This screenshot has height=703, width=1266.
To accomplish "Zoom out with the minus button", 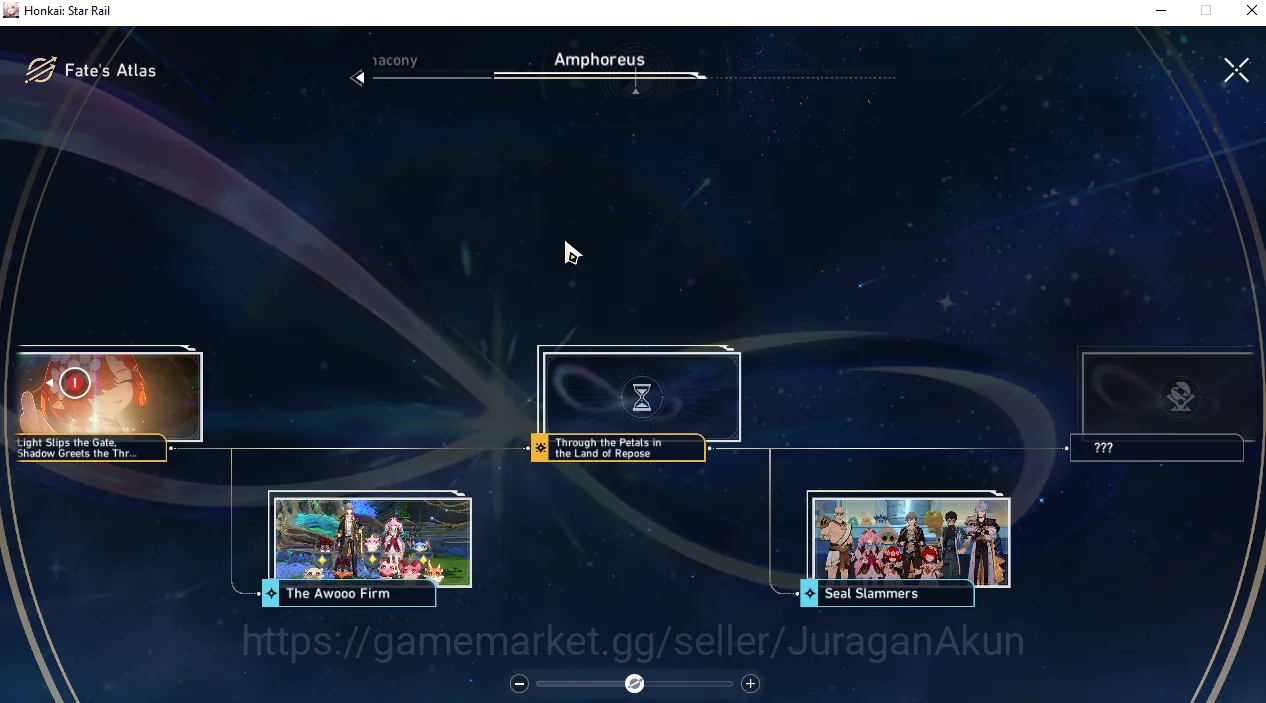I will click(519, 684).
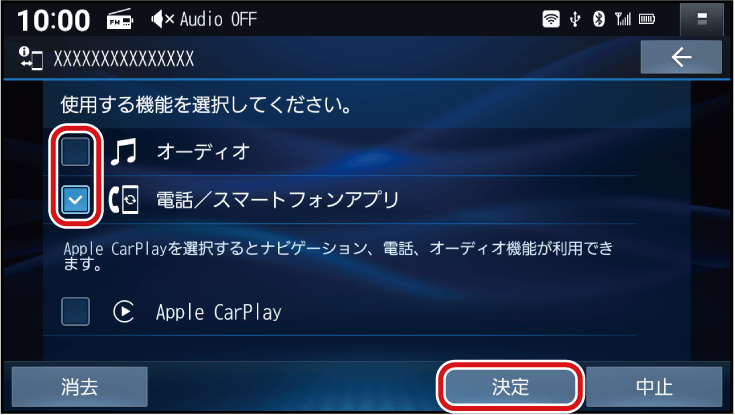
Task: Tap the battery level icon
Action: click(x=647, y=19)
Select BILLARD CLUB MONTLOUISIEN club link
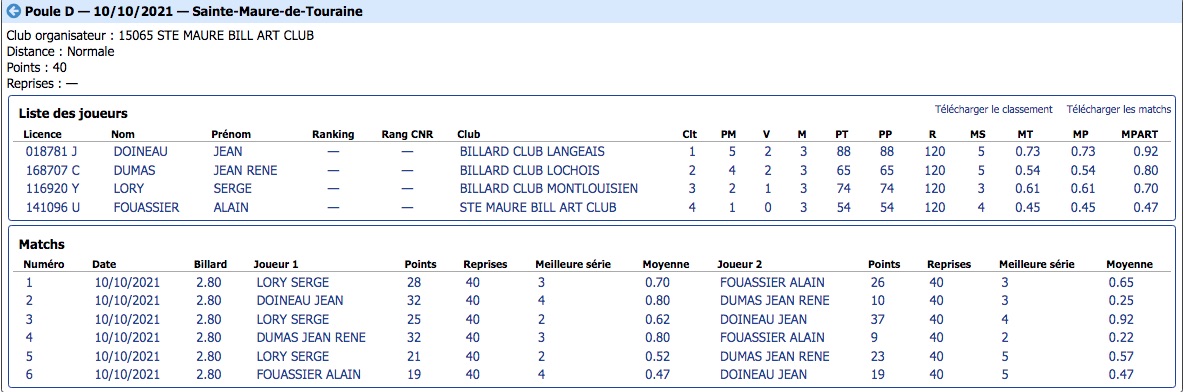Viewport: 1184px width, 392px height. pyautogui.click(x=549, y=188)
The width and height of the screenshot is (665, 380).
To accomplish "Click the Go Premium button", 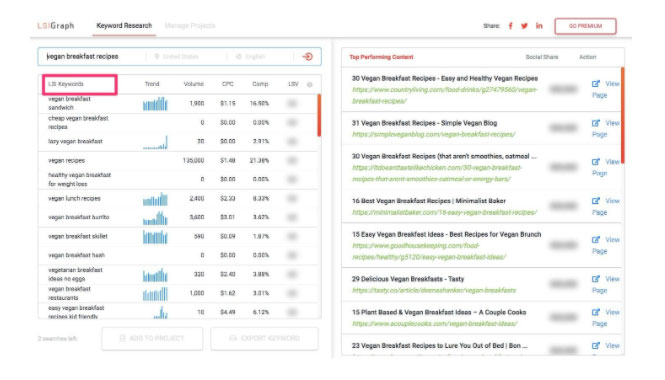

* Task to complete
How many of the lines in the records above include the word "screenshot"? State that number alone.

* Written response
2